Pros and Cons of Partition Key and Sort Key

Pros

Fast and Efficient Retrieval: Often O(1) for partition key-based queries.
Easy to Scale the Database: Since we can add more partitions if needed.
Logical Grouping of Related Data: Enhancing query performance.
Optimized for Range-Based Queries: Using the sort key, such as getting items in order.

Cons

Limited Query Flexibility: As queries must use the partition key—In DynamoDB, the primary key (partition key and sort key) should be designed to support the most frequent and critical queries. For less frequent queries that don’t align with the primary key, you might need to use additional mechanisms like caching or batch processing. Alternatively, you can denormalize data or create separate tables optimized for different query patterns or use Global secondary Indexes (GSIs).
Risk of Hot Partitions: Let’s discuss this further! This is one of the common discussion topics in system design interviews.

Hot Partitions: Challenges and Solutions

A hot partition occurs when a particular partition receives a disproportionate amount of read or write traffic, potentially leading to throttling and reduced performance. I like to think of it as a kid who’s chosen to be the team captain for every sport—while it’s a great honor, they’re now getting bombarded with requests and might just get benched by performance issues! Hot partition is a common challenge, especially for applications with uneven data access patterns. In the library example, if AuthorID “J.K. Rowling” has millions of books, that partition could become a bottleneck.

Strategies for Mitigating Hot Partitions

Mitigating hot partitions involves ensuring data is distributed evenly across partitions to balance the load. Here are detailed strategies based on AWS best practices:

Choose a Partition Key with High Cardinality
Monitor and Adjust: Regularly monitor partition usage using CloudWatch metrics to identify hot partitions and preemptively adjust the partition key design if necessary.
Leverage DynamoDB Features: DynamoDB has adaptive capacity, which automatically adjusts capacity for hot partitions to handle bursts of traffic. However, it has its limitation—Even with adaptive capacity, a single partition is limited to 3000 read operations or more than 1000 write operations.
Sharding: For partition keys expected to have high traffic, append a random suffix or shard identifier to create multiple partitions. For instance, instead of using AuthorID as the partition key, use AuthorID#shard_number, where shard_number could be a random number from 0 to 9. This technique, often called write sharding, distributes the load across multiple partitions. For example, if author A1 has many books, you could have A1#0, A1#1, etc., each holding a portion of the books.
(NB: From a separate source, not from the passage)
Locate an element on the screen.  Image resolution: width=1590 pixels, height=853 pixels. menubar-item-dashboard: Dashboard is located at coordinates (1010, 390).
Now, let’s talk about how we can query data after sharding:

Maintain a list of shards associated with the key: Know all possible shard identifiers for a given logical key. We can even consider having another table with AuthorID as the partition key and ShardNumber as the sort key, containing the shard details.
Use Asynchronous Requests: Query multiple shards simultaneously.
Combine the Results: After all queries complete.
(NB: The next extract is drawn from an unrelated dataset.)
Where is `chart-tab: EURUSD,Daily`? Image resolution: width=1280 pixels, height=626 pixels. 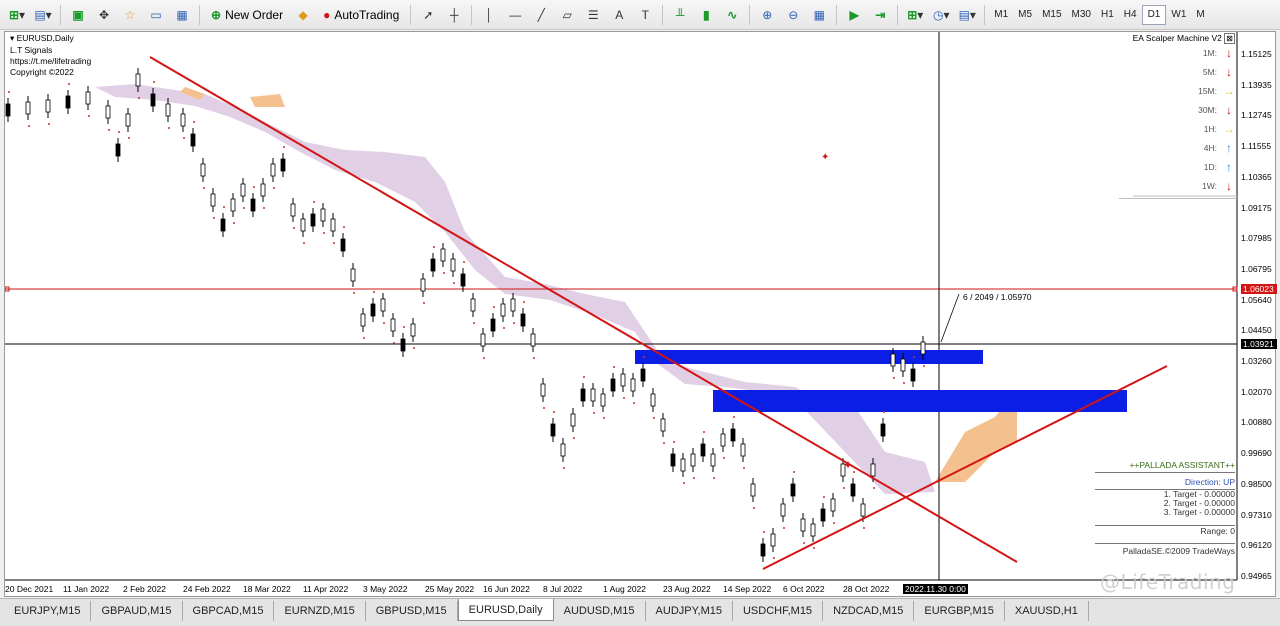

Let’s use the same example but this time with sharded partition keys:

Book table with AuthorID sharded

To query all books by author A1, you would:

Know the shards are A1#0 to A1#9 (assuming 10 shards).
Send parallel queries for each, e.g., Query with KeyConditionExpression: PK = ‘A1#0’ and similarly for A1#1 to A1#9.
Combine the results to get all books by A1.

Conclusion

Partition keys and sort keys are foundational to DynamoDB’s efficient data management, ensuring data is distributed and organized for optimal performance. Remember, if your data starts acting like a Voldemort, demanding all the attention, just shard it, because one partition wasn’t enough to handle all the drama.